As you rise up, you’ll need to shorten your reins so you can maintain the right amount of contact with the bit. Your hands will be slightly forward of the horse’s shoulder. There should be a straight line through the elbow, hand, reins and bit. Don’t lower or lift your hands, clench with your legs, or hold yourself up with your hands. Your knees will be slightly bent so you can flex with the movement of the horse. Keep your head up and your eyes forward.
You are using your thigh and core muscles rather than pinching with your knees. Keep practicing to improve your skills and muscle tone.
- Don’t grip with your calves, as this may encourage your horse to go faster.
- You should be rising from the knees up. Don’t let your legs slide forward or slide backward.
- Keep your shoulders squared, and don’t collapse to one side or the other. Keep your balance in the middle.
- Give with your hands as the horse moves its head and neck.
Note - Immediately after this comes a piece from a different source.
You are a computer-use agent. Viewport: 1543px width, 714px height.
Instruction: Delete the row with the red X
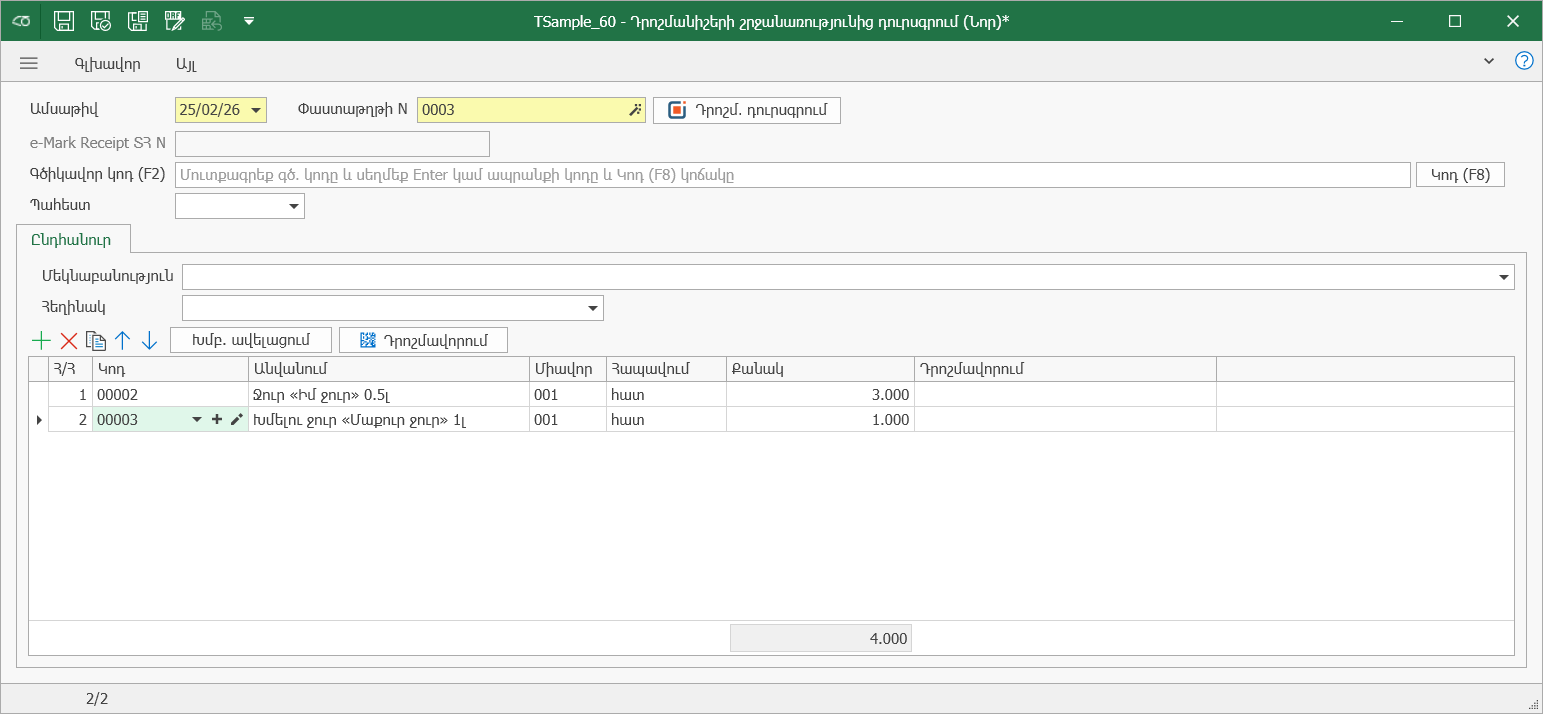tap(69, 341)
- If you’re really having trouble, try shortening or lengthening your stirrup leathers. You should neither be straining up on your toes, nor be folded up like a jockey.
Working With a Coach
If you’re not feeling completely secure, ask your instructor or coach to put a neck rope or strap on the horse, or a grab strap on the front of the saddle if there is no horn. You could also use the mane. This will give you a place to hang onto rather than holding on with the reins. Try holding the two-point position and only use the strap if you lose your balance.
If you’re still having a hard time, your instructor may put your horse on the lunge line, allowing you to concentrate on your position without worrying about the reins and hurting your horse’s mouth by inadvertently hanging on them.
If you’re going to see a show hunter, it’s worth getting specific lessons in riding hunt seat so you can add finesse to your skill and understand what judges are looking for.
Increasing the Pace
As you become more secure, you can try trotting, flexing at the knee and hip to absorb the movement. When you’ve conquered the trot, you can graduate to the canter and the hand gallop. You can also help improve your balance by trotting over poles.